Text: A penalty also must accord with the dignity of man,' which is the basic concept underlying the prohibition against cruel and unusual punishment. [161] Regarding executions, the four-justice dissent in Resweber stated: Taking human life by unnecessarily cruel means shocks the most fundamental instincts of civilized man. It should not be possible under the constitutional procedure of a self-governing people. [162] The U.S. Supreme Court has implicitly condemned some punishments as barbaric, such as beheading and drawing and quartering, that inflict unnecessary physical violence. [163] As Justice Brennan stated: [B]asic notions of human dignity command that the State minimize `mutilation' and `distortion' of the condemned prisoner's body, irrespective of the pain that such violence might inflict. [164] Another jurist has observed: [W]hile beheading results in a quick, relatively painless death, it entails frank violence ... and mutilation ... and disgrace... and thus is facially cruel.

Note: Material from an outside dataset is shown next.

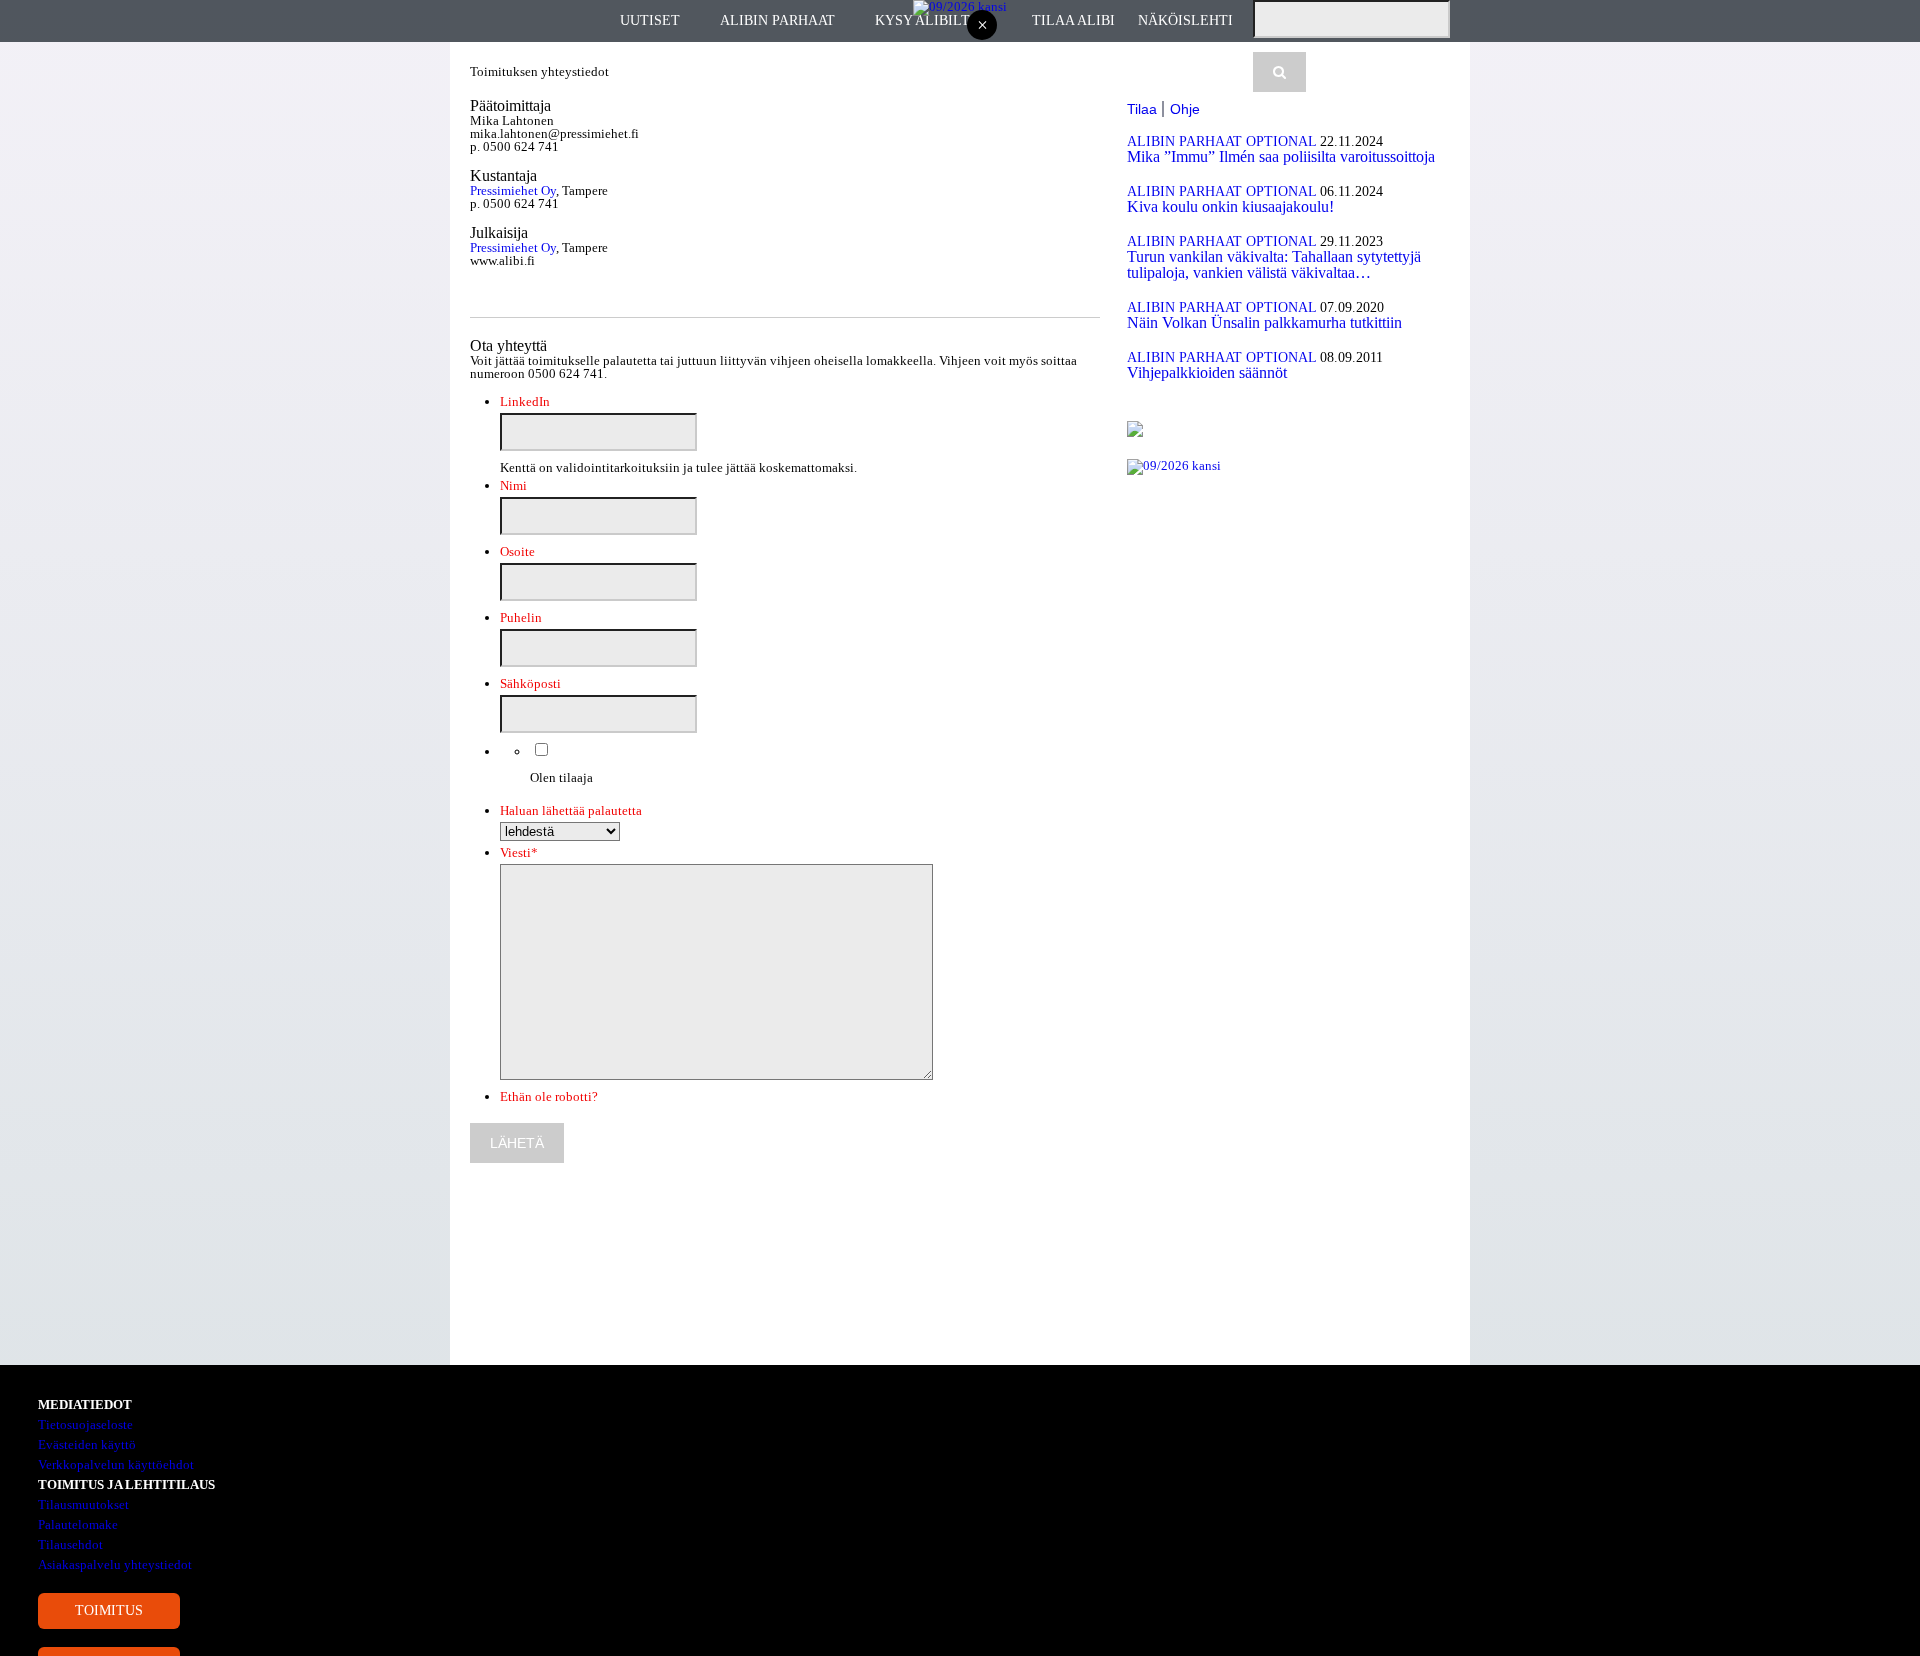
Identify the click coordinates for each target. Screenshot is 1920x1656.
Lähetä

Post-execution disfigurement ... and displaying of the mutilated corpse similarly would be forbidden even though this practice involves no conscious pain. [165] The Georgia Supreme Court has similarly concluded that conscious suffering cannot be the only consideration in constitutional challenges to a method of execution: Such a limited focus would lead to the abhorrent situation where a condemned prisoner could be burned at the stake or crucified as long as he or she were rendered incapable by medication of consciously experiencing the pain, even though such punishments have long been recognized as manifestly cruel and unusual. [166] We agree that barbarous punishments include those that mutilate the prisoner's body even if they do not cause conscious pain. We conclude that such punishments do not comport with the Eighth Amendment's dignity of man standard.